Singer Lala Sadii, who has five million subscribers on YouTube, wanted to connect with fans in other countries by creating short, karaoke-like lyric videos for her song, Murder my feelings.
Creating lyric videos in English and translating a song’s verses into other languages are fairly simple. The tricky part is lining up the translated words so it’s in sync with the music — a crucial detail for lyric videos.
Sadii’s record label, Downtown Artist & Label Services, turned to a company called AudioShake, which uses AI to separate vocals from background music and timestamp the song so that lyrics from 40 languages can be automatically slotted in the correct spot.
Singers and other creators are dipping their toes into artificial intelligence-powered translation tools, opening up content to new audiences that speak other languages.
Tools like Google Translate have been improving for years, but more recent advances in generative AI and other technologies have supercharged the field of language translation, allowing companies to capture cultural nuances, tone and timing in ways that weren’t possible even a year ago.

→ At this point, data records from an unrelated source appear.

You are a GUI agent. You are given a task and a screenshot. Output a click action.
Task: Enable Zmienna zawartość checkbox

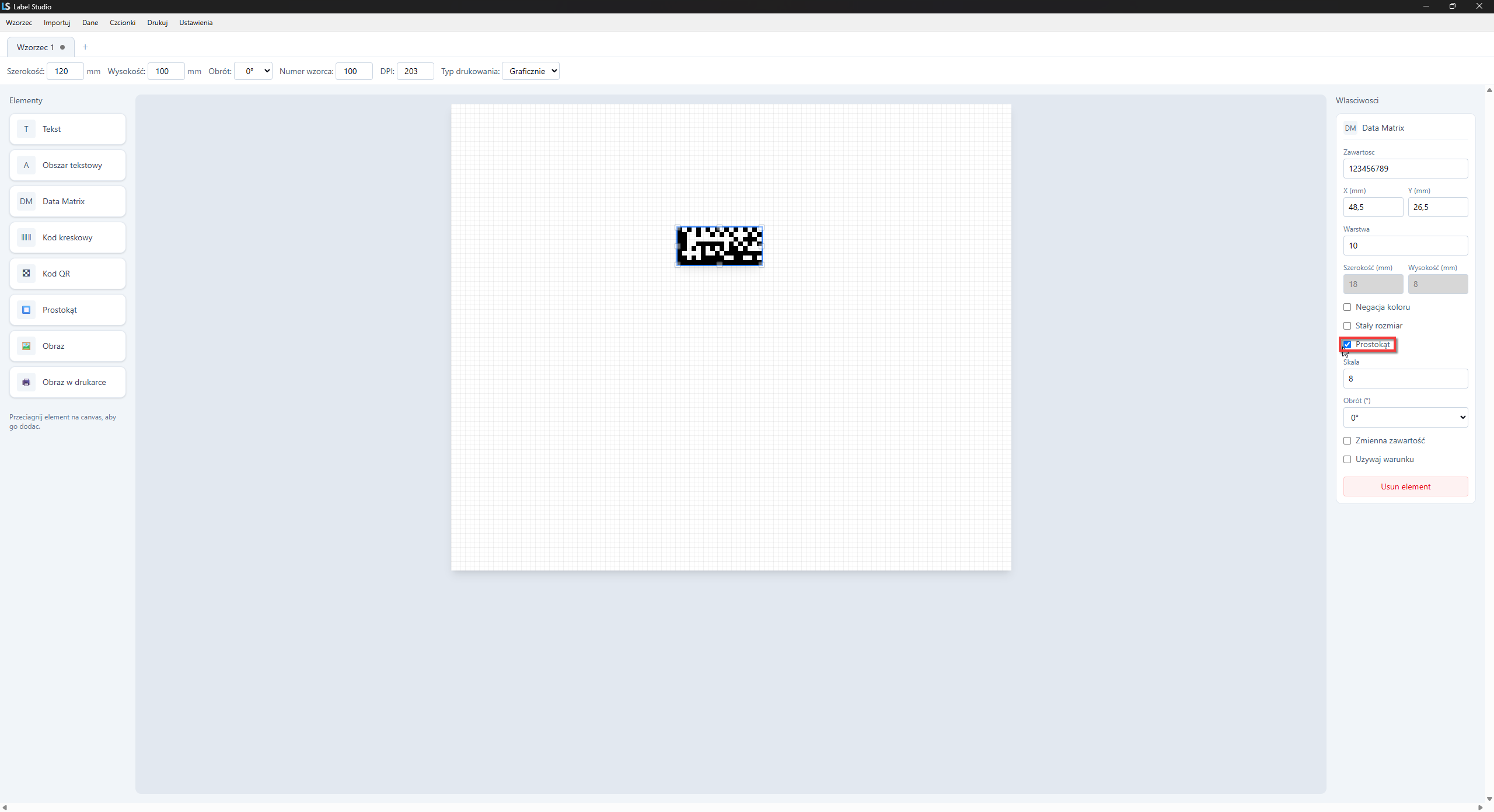point(1347,441)
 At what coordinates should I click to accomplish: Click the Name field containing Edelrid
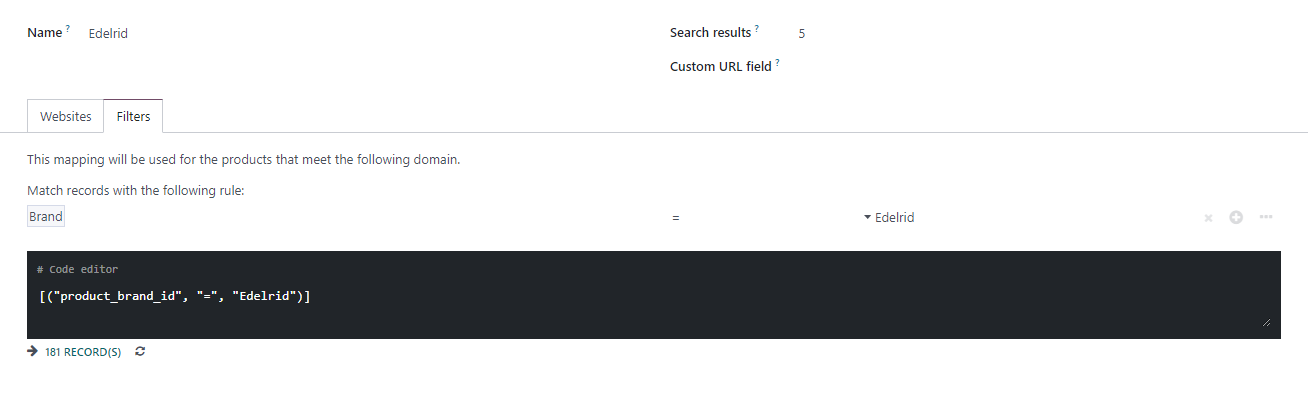click(x=360, y=33)
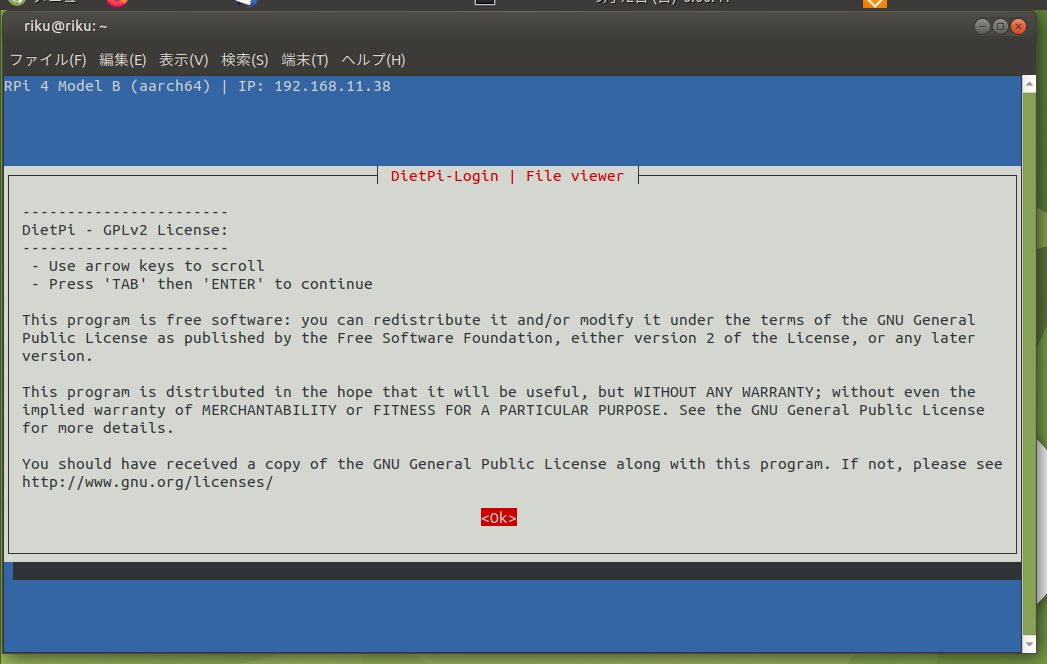Open the ヘルプ(H) menu
This screenshot has width=1047, height=664.
pos(373,60)
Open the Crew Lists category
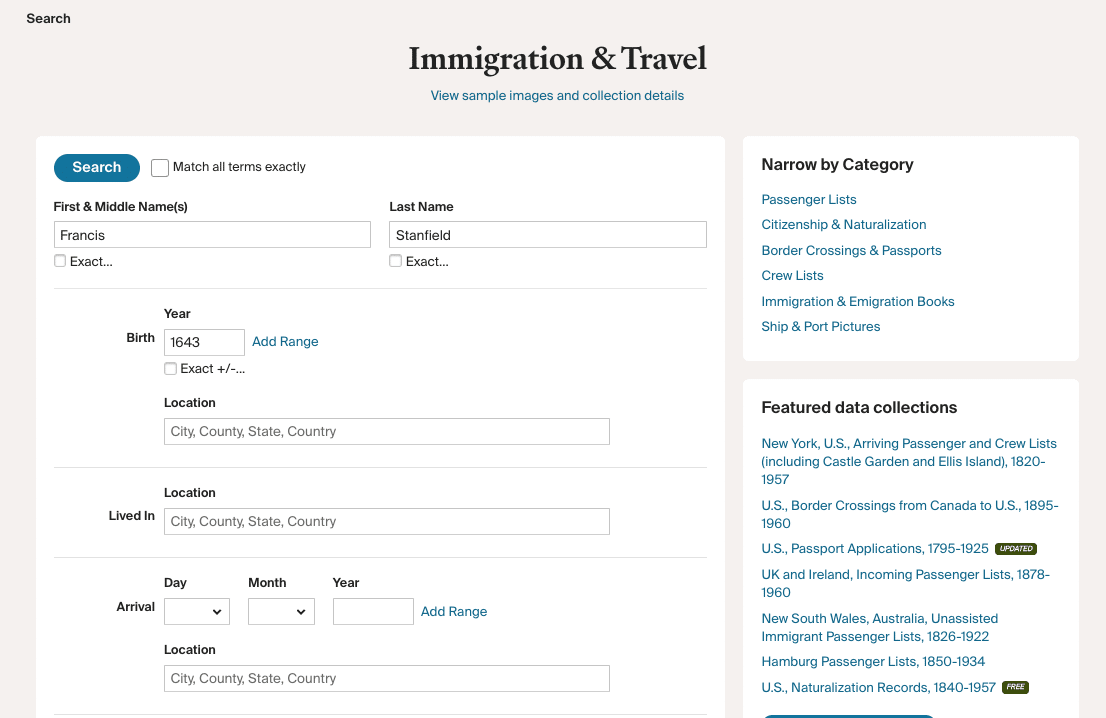 (792, 276)
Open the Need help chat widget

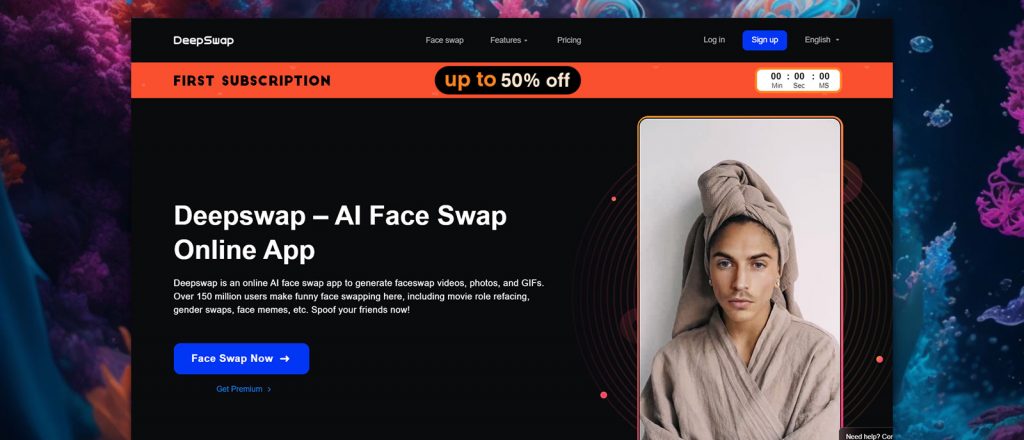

Audiences are “begging for more languages,” said Channing Mitzell, project manager for Downtown Artist. “It helps them feel more at home, more connected to the song, connected to the artist.”
Earlier this year, YouTube began automatically playing dubbed audio tracks in viewers’ native languages, if available. YouTube’s top creator, Mr. Beast, hired famous voice actors to dub his videos into other languages and has launched his own audio dubbing service. And a South Korean music label is using AI to take singers’ actual voices and have them belt out tunes in other languages.
But even with AI, the costs can be high in an industry known for shoestring budgets. Some U.S. creators see it as an unnecessary risk, when the highest advertising revenue comes from English-speaking countries.
“If you’re working with a big creator, and you don’t want the message to get lost, I feel like you need someone in that market to double-check it. You need someone who speaks that language that you trust,” said Keith Bielory, a partner at talent representative A3 Artists Agency. “Is the risk worth the reward?”
British startup Papercup is hoping to find a middle ground. It uses a mixture of traditional AI translation tools, large language models and expert translators to bring down the cost of dubbing. While that’s a small amount compared to hiring humans to do the whole job, it’s still more than many creators want to pay, said Amir Jirbandey, Papercup’s head of growth and marketing.
“They’re allergic to paying,” he said. “These guys are pretty much media companies in their own right by now, but the buying behavior is not the same.”
Jirbandey says that’s beginning to change and expects to announce agreements with some big name creators in the coming months.
One Papercup client is the celebrity chef Jamie Oliver, who first used human dubbing during the 2014 World Cup in Brazil. Jirbandey said the effort wasn’t profitable, but using AI to lower costs had turned dubbing into a money-making venture.
He predicts that it will take longer for high-end content to be dubbed into other languages but lower-production value creations will probably be translated more quickly because it’s more accessible.
For instance, Google is testing its own dubbing service, called Aloud, a fully automated and free method creators can use to dub audio.
Consumers, in the meantime, don’t have to wait for their favorite content creators to “localize” content. Startup ElevenLabs offers a new dubbing service that allows watchers to quickly convert online videos to the desired language.
One of the original promises of the web was that it would break down borders and unite the world. But if anything, the internet, like the world, has become more fragmented. Still, one of those barriers — language — seems like it’s about to be removed.
Automated translation is benefiting from a lot of different technologies converging at the same time. Machine-learning techniques are iterating so fast that even the field’s top experts have trouble keeping up. Datasets are abundant, processing power, both on the cloud and on devices, is better.
And one of the more interesting developments is how generative AI can be used after the fact to take a pretty good translation and make it better by correcting errors and taking into account cultural context.
Then layer on text-to-speech advances, plus editing technology that can fix the timing of audio dubbing, and we’re pretty rapidly heading toward a world where real-time translation is a normal thing that we all take for granted.
In journalism alone, it’s an exciting development. I can remember many times when an article would have been much better had I been able to speak French or Chinese so I could interview certain people.
But more importantly, it could lead to the kind of cross-pollination of ideas that the internet has only really half-achieved.
The View From Europe
Jirbandey said one thing that might slow down the fast advancing world of AI dubbing is regulation. Lawmakers in Europe have worried that AI translation and dubbing technology could be used to spread misinformation or to conduct scams.